20旧蚕糸試験場で使用されていた多条繰糸機と繭の標本が認定されています。
終戦後、食料供給の見返りとして、アメリカへ生糸輸出を求めるGHQの要請を受け、農林省は生糸増産と品質向上を目標に優良繭の増産指導機関を全国に展開しました。岡谷には地元製糸家の熱心な誘致活動もあって昭和22年7月「蚕糸試験場岡谷製糸試験所」が設置されました。
その業務は、製糸家と養蚕家間の公正な取引を促す繭検定、製糸技術の改善に向けた試験研究、研究成果を普及する講演や講習などでした。研究施設を持たない中小企業への技術指導は、岡谷の製糸業が息を吹き返す原動力となりました。

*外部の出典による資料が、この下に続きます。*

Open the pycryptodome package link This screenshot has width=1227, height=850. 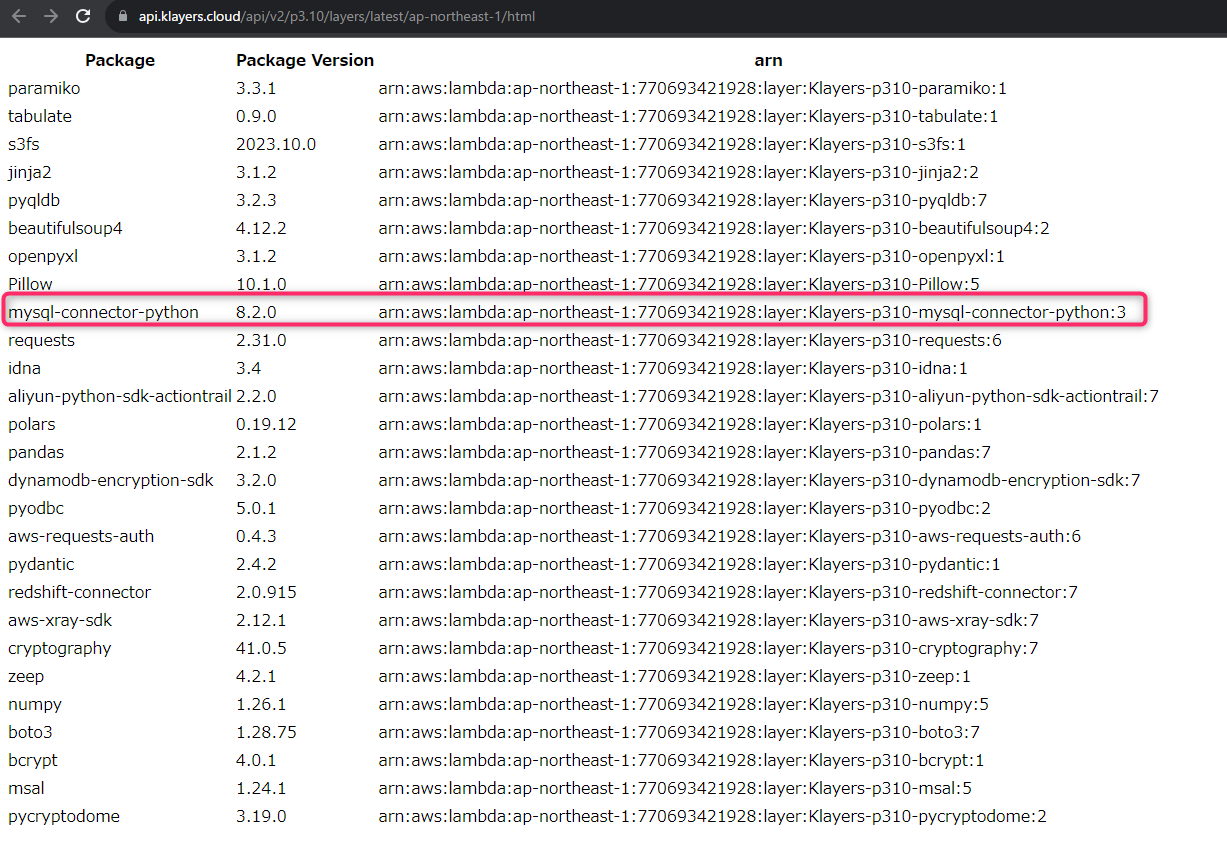pos(63,816)
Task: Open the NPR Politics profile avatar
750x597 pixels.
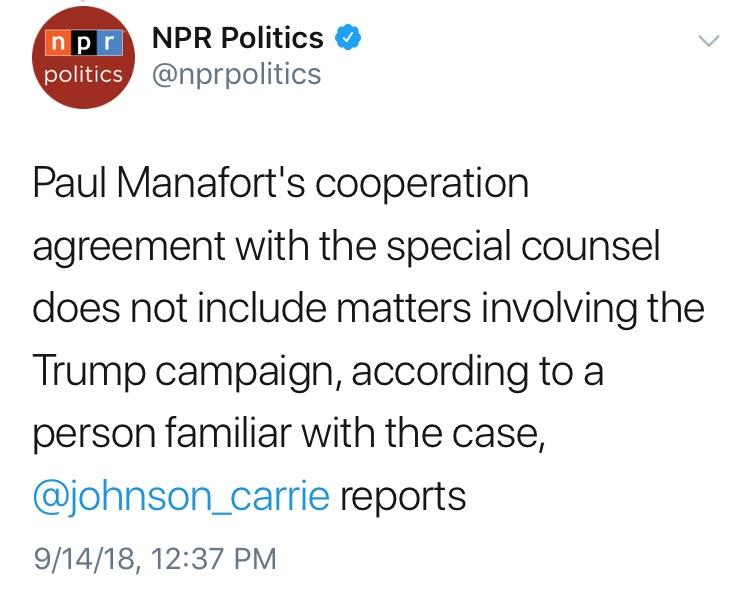Action: point(83,57)
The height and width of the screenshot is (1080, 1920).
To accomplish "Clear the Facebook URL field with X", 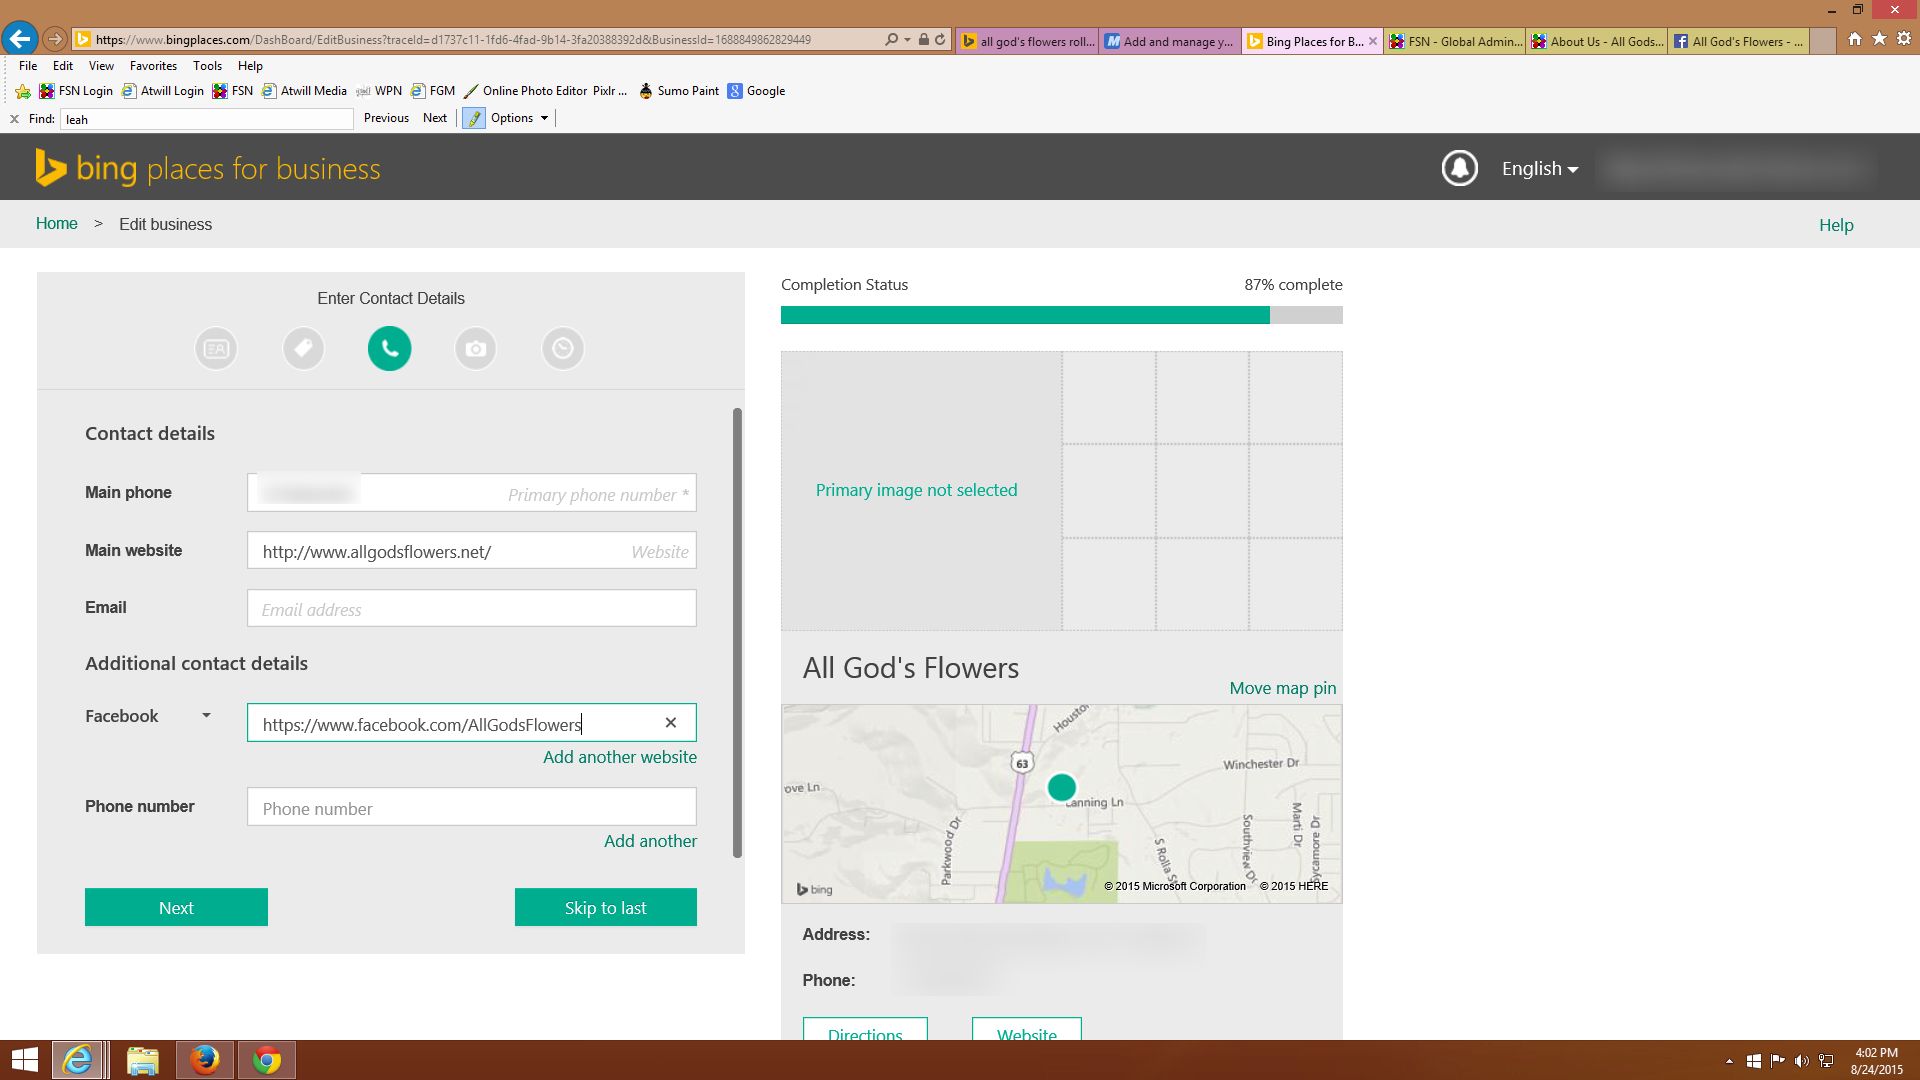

多条繰糸機時代には低速低温による最高級生糸の生産に高能率化を両立、研究の過程で生糸の太さを一定に制御する「繊度感知器」を発明し、自動繰糸機の開発と実用化をもたらしました。
多条繰糸機とは、昭和の初期から使われ始めた繰糸機械です。製糸の作業効率を高めるためには糸枠の回転速度を上げるか、糸枠の数(条数)を増やすのですが、回転速度を上げると糸の質が下がってしまいます。このことから、条数を増やし、立って糸取りをする機械ができます。これが多条繰糸機です。
※画像は旧農業生物資源研究所です(現在は岡谷蚕糸博物館となっています)。